WORK ITEM: Reproduce word for word, from the entries below, the line with "Screen dimensions: 580x580", the line with "You are a computer-use", and every line between them, and nothing more.

RECORD EXCERPTS:
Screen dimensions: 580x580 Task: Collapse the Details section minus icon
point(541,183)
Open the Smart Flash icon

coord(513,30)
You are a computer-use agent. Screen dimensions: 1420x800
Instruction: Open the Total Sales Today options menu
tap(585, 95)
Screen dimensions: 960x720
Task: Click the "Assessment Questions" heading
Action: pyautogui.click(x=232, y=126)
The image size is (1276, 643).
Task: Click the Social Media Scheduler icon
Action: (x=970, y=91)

* * *

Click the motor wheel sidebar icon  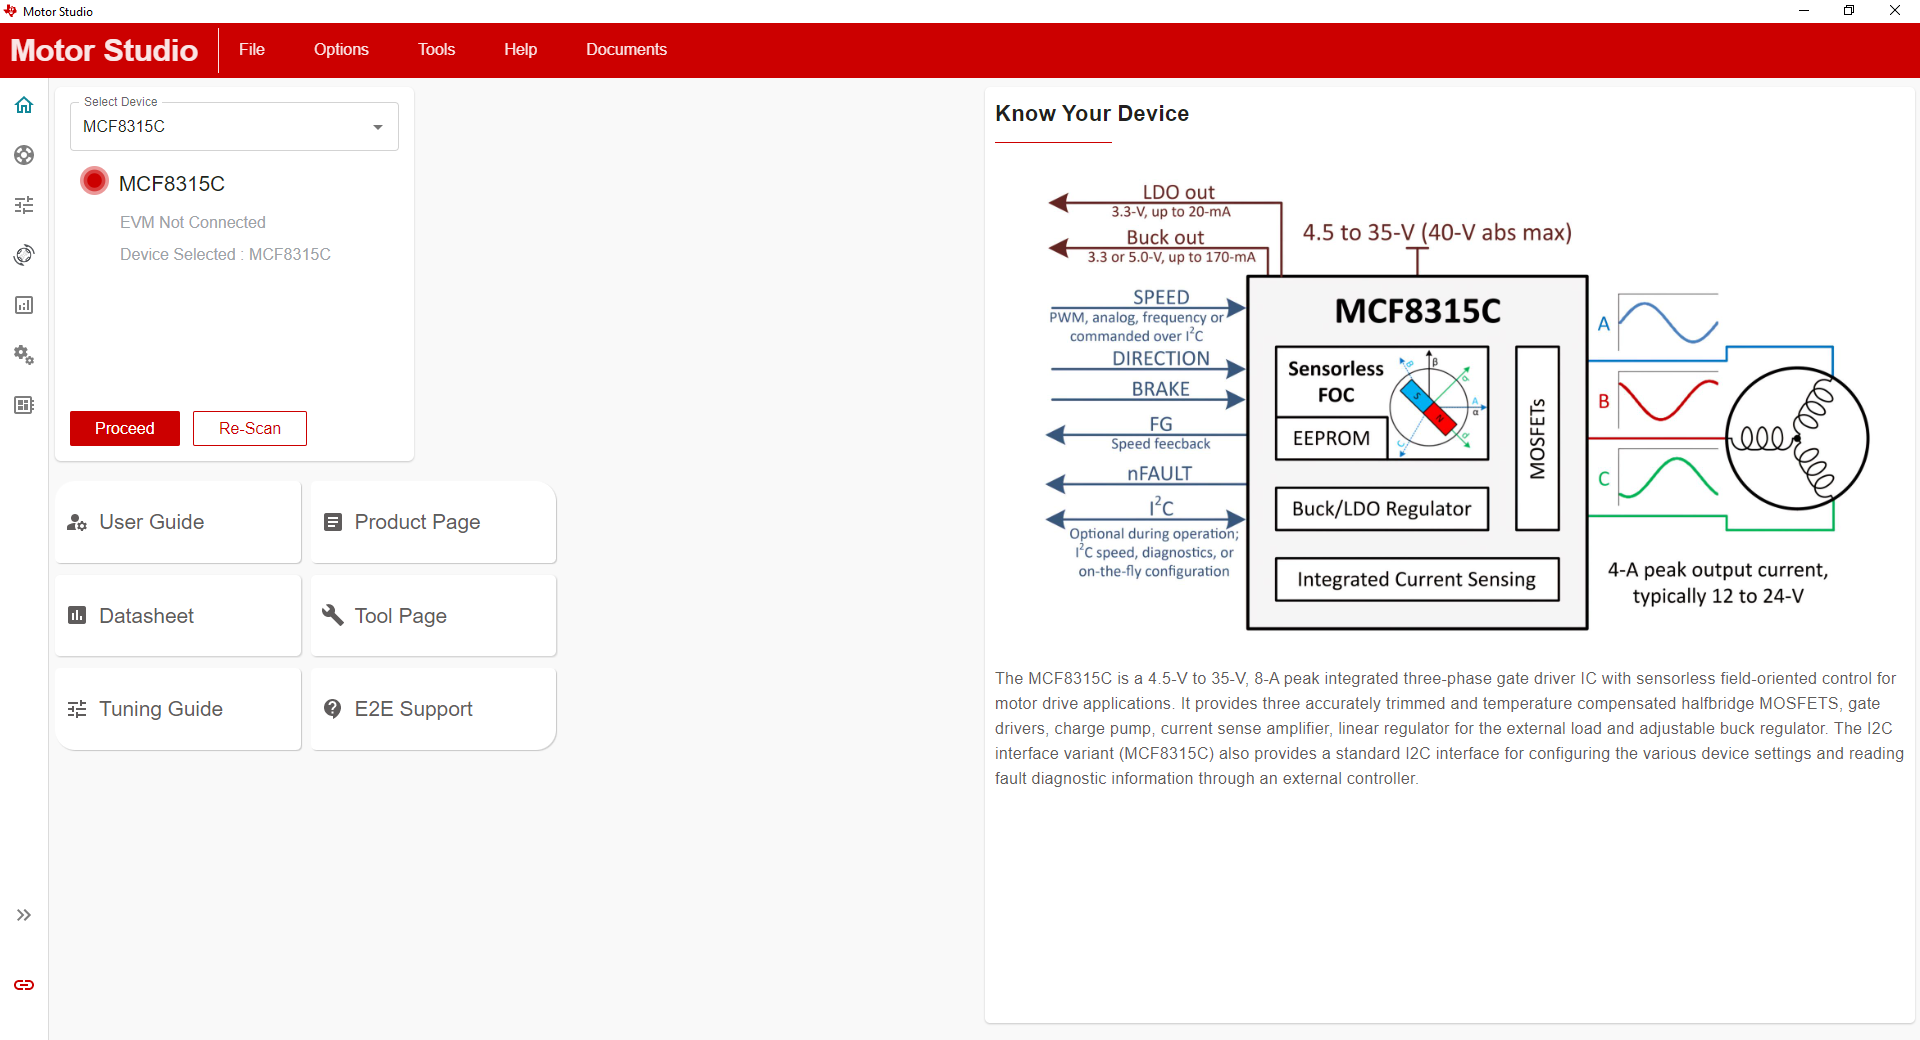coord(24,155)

RESULT OF THE EXERCISE:
Screen dimensions: 580x580 Task: Collapse the Details section minus icon
point(541,183)
Open the Smart Flash icon

coord(513,30)
You are a computer-use agent. Screen dimensions: 1420x800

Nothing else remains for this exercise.